TASK DATA Block Start

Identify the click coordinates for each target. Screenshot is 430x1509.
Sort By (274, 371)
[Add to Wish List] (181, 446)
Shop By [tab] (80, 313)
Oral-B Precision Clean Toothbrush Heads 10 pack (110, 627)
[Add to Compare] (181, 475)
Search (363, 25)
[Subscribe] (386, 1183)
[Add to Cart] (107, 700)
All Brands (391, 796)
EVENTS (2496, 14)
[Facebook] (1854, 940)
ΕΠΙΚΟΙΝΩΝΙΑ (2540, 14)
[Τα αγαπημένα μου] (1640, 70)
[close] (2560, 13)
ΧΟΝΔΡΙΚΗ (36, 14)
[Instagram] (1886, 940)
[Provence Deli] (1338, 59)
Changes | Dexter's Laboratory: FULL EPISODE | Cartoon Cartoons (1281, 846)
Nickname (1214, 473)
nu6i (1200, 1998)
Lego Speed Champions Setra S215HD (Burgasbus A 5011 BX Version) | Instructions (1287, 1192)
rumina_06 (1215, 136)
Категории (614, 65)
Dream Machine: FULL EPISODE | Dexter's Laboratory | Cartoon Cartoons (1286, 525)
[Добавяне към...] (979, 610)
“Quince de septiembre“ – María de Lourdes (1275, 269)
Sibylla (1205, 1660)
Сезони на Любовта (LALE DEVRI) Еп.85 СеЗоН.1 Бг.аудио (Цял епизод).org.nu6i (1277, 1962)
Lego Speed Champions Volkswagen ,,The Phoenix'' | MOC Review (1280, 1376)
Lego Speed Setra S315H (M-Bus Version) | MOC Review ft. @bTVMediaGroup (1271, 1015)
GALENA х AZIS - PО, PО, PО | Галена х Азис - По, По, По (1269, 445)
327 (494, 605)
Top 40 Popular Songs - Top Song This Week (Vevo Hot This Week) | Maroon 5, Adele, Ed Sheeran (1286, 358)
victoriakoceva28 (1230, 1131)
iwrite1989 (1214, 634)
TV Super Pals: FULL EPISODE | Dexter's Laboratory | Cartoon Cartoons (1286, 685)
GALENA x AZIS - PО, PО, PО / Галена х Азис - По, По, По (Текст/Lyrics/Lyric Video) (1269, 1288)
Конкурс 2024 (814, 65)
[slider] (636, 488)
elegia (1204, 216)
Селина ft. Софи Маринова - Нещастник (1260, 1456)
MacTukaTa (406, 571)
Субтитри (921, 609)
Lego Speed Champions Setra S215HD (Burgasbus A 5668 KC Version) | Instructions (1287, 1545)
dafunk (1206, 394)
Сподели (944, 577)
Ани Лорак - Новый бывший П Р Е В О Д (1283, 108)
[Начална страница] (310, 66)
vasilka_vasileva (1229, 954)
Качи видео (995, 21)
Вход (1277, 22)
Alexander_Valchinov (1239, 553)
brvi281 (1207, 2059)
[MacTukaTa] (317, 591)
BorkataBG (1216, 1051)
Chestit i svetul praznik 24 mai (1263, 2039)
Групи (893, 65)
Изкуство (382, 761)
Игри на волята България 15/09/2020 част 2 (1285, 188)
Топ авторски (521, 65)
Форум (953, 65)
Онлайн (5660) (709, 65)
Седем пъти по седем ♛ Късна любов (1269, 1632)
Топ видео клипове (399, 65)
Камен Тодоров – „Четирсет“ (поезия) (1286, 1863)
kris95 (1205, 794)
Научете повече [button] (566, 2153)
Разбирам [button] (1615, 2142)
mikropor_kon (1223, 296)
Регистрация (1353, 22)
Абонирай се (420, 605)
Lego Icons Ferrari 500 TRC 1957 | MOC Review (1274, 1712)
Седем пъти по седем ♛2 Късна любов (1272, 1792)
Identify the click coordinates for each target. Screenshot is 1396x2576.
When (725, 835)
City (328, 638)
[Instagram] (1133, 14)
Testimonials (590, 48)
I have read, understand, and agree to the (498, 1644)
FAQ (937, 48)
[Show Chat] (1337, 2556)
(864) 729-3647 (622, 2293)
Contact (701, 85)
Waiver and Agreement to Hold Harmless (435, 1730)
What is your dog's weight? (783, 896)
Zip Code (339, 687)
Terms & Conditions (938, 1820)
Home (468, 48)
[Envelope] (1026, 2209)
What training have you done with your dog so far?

TASK DATA Block End

INSTRUCTIONS TO FOLLOW: Set down every entry again, exactly as written.

ANSWER TO THIS PROBLEM:
Identify the click coordinates for each target. Screenshot is 430x1509.
Sort By (274, 371)
[Add to Wish List] (181, 446)
Shop By [tab] (80, 313)
Oral-B Precision Clean Toothbrush Heads 10 pack (110, 627)
[Add to Compare] (181, 475)
Search (363, 25)
[Subscribe] (386, 1183)
[Add to Cart] (107, 700)
All Brands (391, 796)
EVENTS (2496, 14)
[Facebook] (1854, 940)
ΕΠΙΚΟΙΝΩΝΙΑ (2540, 14)
[Τα αγαπημένα μου] (1640, 70)
[close] (2560, 13)
ΧΟΝΔΡΙΚΗ (36, 14)
[Instagram] (1886, 940)
[Provence Deli] (1338, 59)
Changes | Dexter's Laboratory: FULL EPISODE | Cartoon Cartoons (1281, 846)
Nickname (1214, 473)
nu6i (1200, 1998)
Lego Speed Champions Setra S215HD (Burgasbus A 5011 BX Version) | Instructions (1287, 1192)
rumina_06 (1215, 136)
Категории (614, 65)
Dream Machine: FULL EPISODE | Dexter's Laboratory | Cartoon Cartoons (1286, 525)
[Добавяне към...] (979, 610)
“Quince de septiembre“ – María de Lourdes (1275, 269)
Sibylla (1205, 1660)
Сезони на Любовта (LALE DEVRI) Еп.85 СеЗоН.1 Бг.аудио (Цял епизод).org.nu6i (1277, 1962)
Lego Speed Champions Volkswagen ,,The Phoenix'' | MOC Review (1280, 1376)
Lego Speed Setra S315H (M-Bus Version) | MOC Review ft. @bTVMediaGroup (1271, 1015)
GALENA х AZIS - PО, PО, PО | Галена х Азис - По, По, По (1269, 445)
327 (494, 605)
Top 40 Popular Songs - Top Song This Week (Vevo Hot This Week) | Maroon 5, Adele, Ed Sheeran (1286, 358)
victoriakoceva28 (1230, 1131)
iwrite1989 (1214, 634)
TV Super Pals: FULL EPISODE | Dexter's Laboratory | Cartoon Cartoons (1286, 685)
GALENA x AZIS - PО, PО, PО / Галена х Азис - По, По, По (Текст/Lyrics/Lyric Video) (1269, 1288)
Конкурс 2024 (814, 65)
[slider] (636, 488)
elegia (1204, 216)
Селина ft. Софи Маринова - Нещастник (1260, 1456)
MacTukaTa (406, 571)
Субтитри (921, 609)
Lego Speed Champions Setra S215HD (Burgasbus A 5668 KC Version) | Instructions (1287, 1545)
dafunk (1206, 394)
Сподели (944, 577)
Ани Лорак - Новый бывший П Р Е В О Д (1283, 108)
[Начална страница] (310, 66)
vasilka_vasileva (1229, 954)
Качи видео (995, 21)
Вход (1277, 22)
Alexander_Valchinov (1239, 553)
brvi281 (1207, 2059)
[MacTukaTa] (317, 591)
BorkataBG (1216, 1051)
Chestit i svetul praznik 24 mai (1263, 2039)
Групи (893, 65)
Изкуство (382, 761)
Игри на волята България 15/09/2020 част 2 (1285, 188)
Топ авторски (521, 65)
Форум (953, 65)
Онлайн (5660) (709, 65)
Седем пъти по седем ♛ Късна любов (1269, 1632)
Топ видео клипове (399, 65)
Камен Тодоров – „Четирсет“ (поезия) (1286, 1863)
kris95 (1205, 794)
Научете повече [button] (566, 2153)
Разбирам [button] (1615, 2142)
mikropor_kon (1223, 296)
Регистрация (1353, 22)
Абонирай се (420, 605)
Lego Icons Ferrari 500 TRC 1957 | MOC Review (1274, 1712)
Седем пъти по седем ♛2 Късна любов (1272, 1792)
Identify the click coordinates for each target. Screenshot is 1396x2576.
When (725, 835)
City (328, 638)
[Instagram] (1133, 14)
Testimonials (590, 48)
I have read, understand, and agree to the (498, 1644)
FAQ (937, 48)
[Show Chat] (1337, 2556)
(864) 729-3647 (622, 2293)
Contact (701, 85)
Waiver and Agreement to Hold Harmless (435, 1730)
What is your dog's weight? (783, 896)
Zip Code (339, 687)
Terms & Conditions (938, 1820)
Home (468, 48)
[Envelope] (1026, 2209)
What training have you done with your dog so far?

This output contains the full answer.